Al pueblo de Alcalá de Guadaíra, le quedamos agradecidos para siempre. Existieron fraternales motivos para ello. Citaré uno solo: una tarde hubimos de sufrir la violenta actitud de un joven teniente… Subíamos todos después del baño en el río, menos uno que se retrasaba al tiempo que sentado tranquilamente, se calzaba las botas. El teniente le gritó desde arriba que se incorporara inmediatamente al grupo, pero el otro continuó abrochándose las botas. Ante la desobediencia, calma y valor del subordinado, el superior perdió la compostura y ordenó al escolta que disparara sobre él. Una madre y sus dos hijas, que desde el huerto próximo a la orilla seguían el caso desde un precipicio, al ver cómo disparaban contra el muchacho, comenzaron a gritar y a insultar al teniente. Este mandó al escolta que detuviera a las mujeres y se trajera a punta de fusil al desobediente. Una vez arriba y formados comienza el interrogatorio. Las mujeres tratan de defenderse negando haberles insultado, por lo que toma como testigo al muchacho: “Tú estabas cerca de ellas, responde”. “Yo no he oído nada”. Se repite tanto la interpelación como la negativa. “Le digo a usted que no he oído nada”. Entonces, ese oficial, por cierto bastante aficionado a la práctica del boxeo, le pegó un puñetazo al chico en el pómulo izquierdo deformándole la cara instantáneamente.
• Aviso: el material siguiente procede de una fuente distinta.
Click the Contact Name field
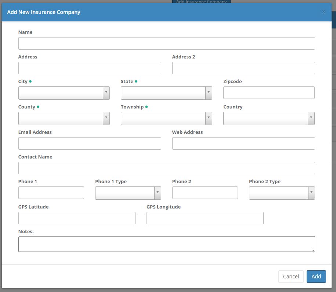Image resolution: width=336 pixels, height=292 pixels. 166,168
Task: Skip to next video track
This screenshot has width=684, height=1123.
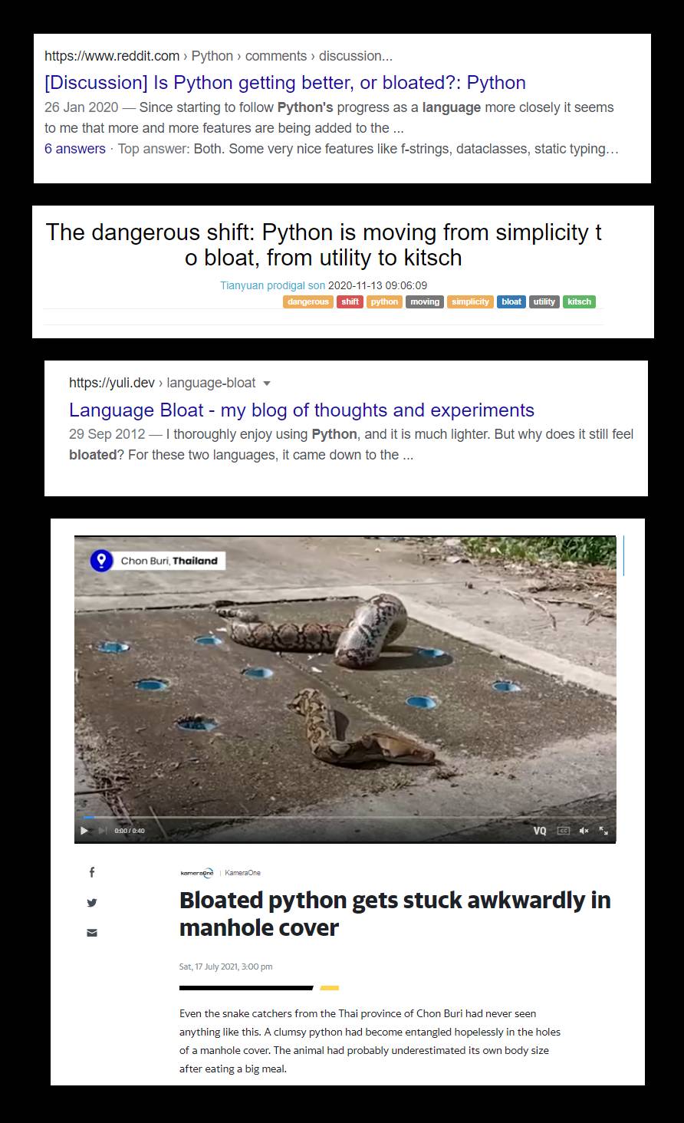Action: pyautogui.click(x=102, y=831)
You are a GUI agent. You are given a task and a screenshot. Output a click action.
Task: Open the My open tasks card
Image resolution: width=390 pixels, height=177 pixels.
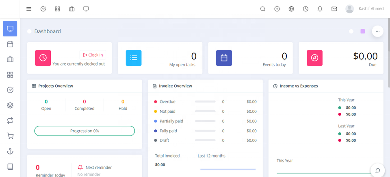click(x=161, y=58)

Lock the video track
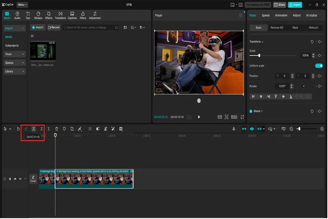10,179
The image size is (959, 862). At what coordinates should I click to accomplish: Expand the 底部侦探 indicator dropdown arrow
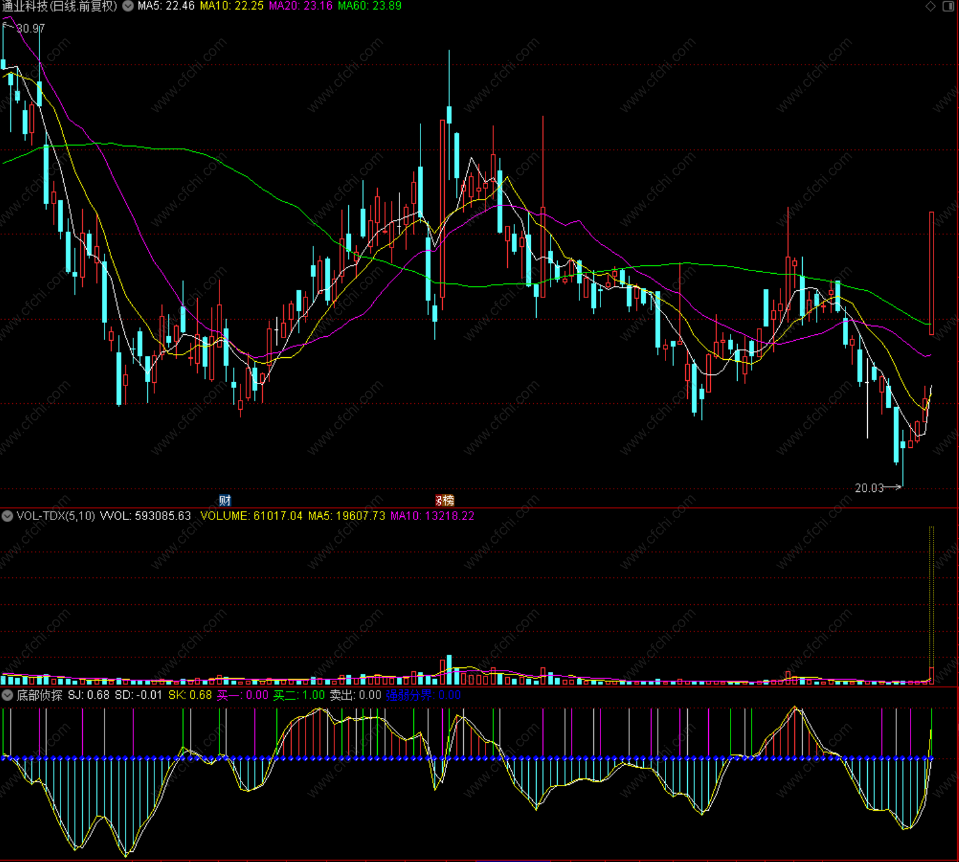coord(8,695)
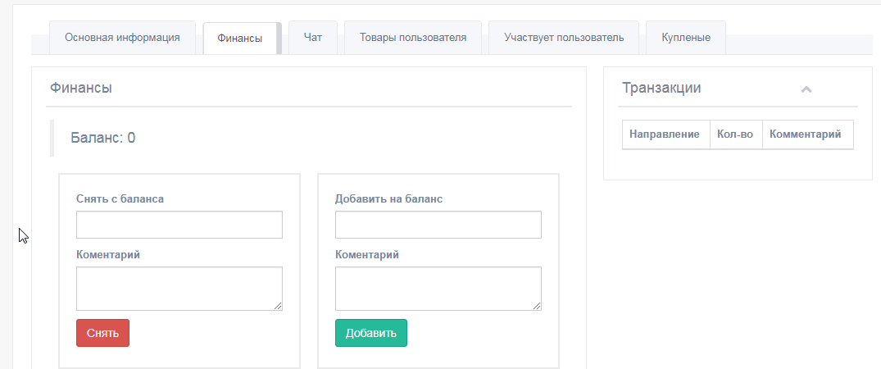Click the Направление column header
Screen dimensions: 881x369
pos(665,134)
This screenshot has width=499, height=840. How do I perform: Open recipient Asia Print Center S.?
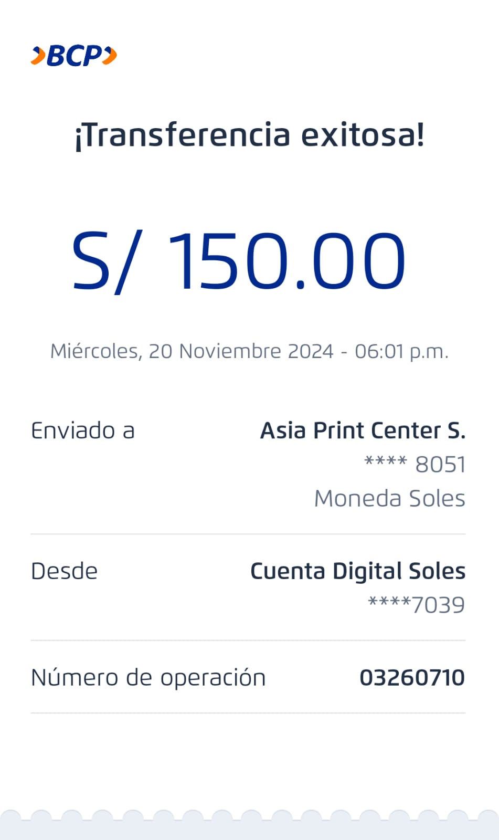(363, 431)
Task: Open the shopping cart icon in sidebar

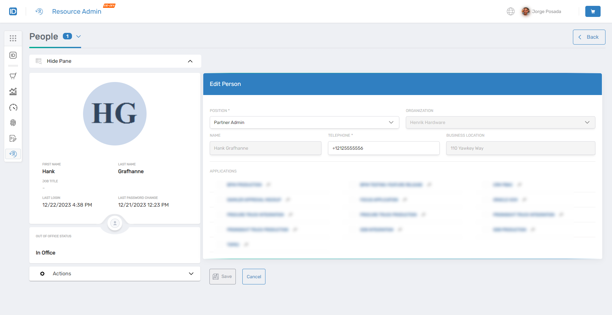Action: coord(13,76)
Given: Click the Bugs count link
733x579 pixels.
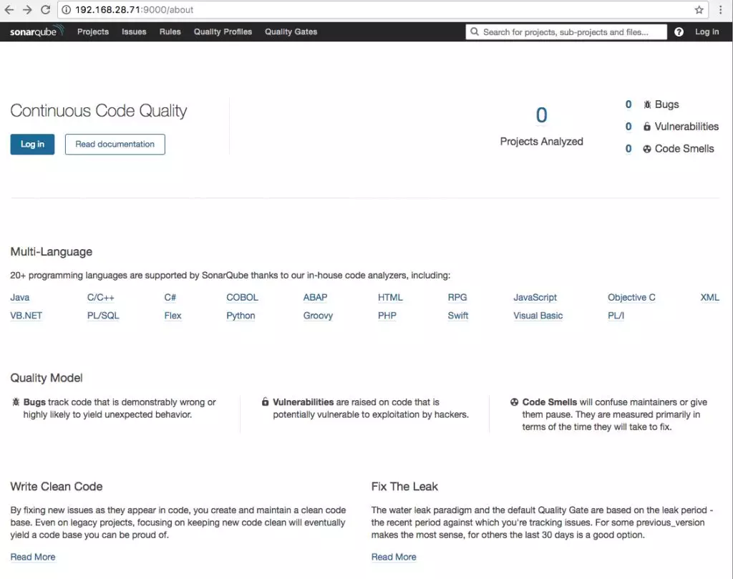Looking at the screenshot, I should pos(628,104).
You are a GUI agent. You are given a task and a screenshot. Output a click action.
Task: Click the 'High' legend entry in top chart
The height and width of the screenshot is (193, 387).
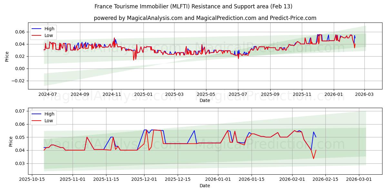tap(50, 28)
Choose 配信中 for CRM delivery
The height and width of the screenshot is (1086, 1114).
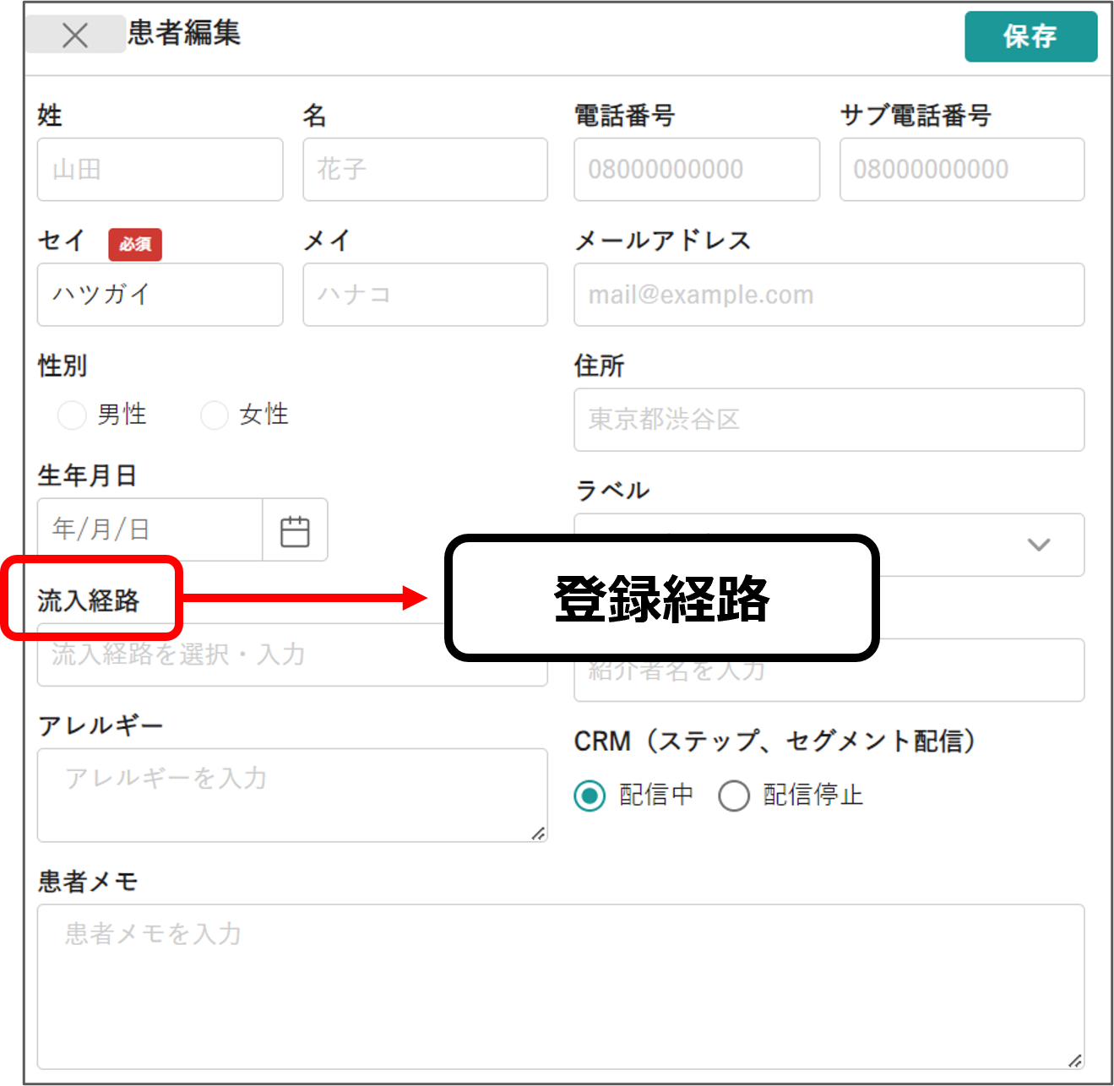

Tan autoritario como despótico incidente repercutió en el pueblo como era de esperar, no tardando el alcalde en intervenir a favor de las tres vecinas que volvieron sin más problemas a su casa, y, cómo no, quedando nuestro compañero ante estas señoras y su pueblo como un hombre íntegro desde las botas bien abrochadas hasta la cara rota pero alta.

Poco después de este suceso, Luis Caballero fue desplazado de nuevo, esta vez a Écija, donde enfilaría sus últimos meses de cautividad. En 1945 le dieron libertad, y a partir de ese instante se consagró al cante, dejando tras de sí un camino de tristeza que allanó con el flamenco y una buena dosis de ironía. La misma ironía que le hizo rememorar sin ira su reclusión en Oromana, descrita en tono poético como “un ondulado sueño de pinos susurrantes de brisa y nidos”. A pesar de todo lo sufrido, Caballero no se lamentó por su arresto en Alcalá. Más bien, hizo lo contrario: “Fue una lástima –dijo– que no me dejaran terminar mi veraneo cerca de aquel entonces transparente Guadaíra de nuestros deliciosos baños”.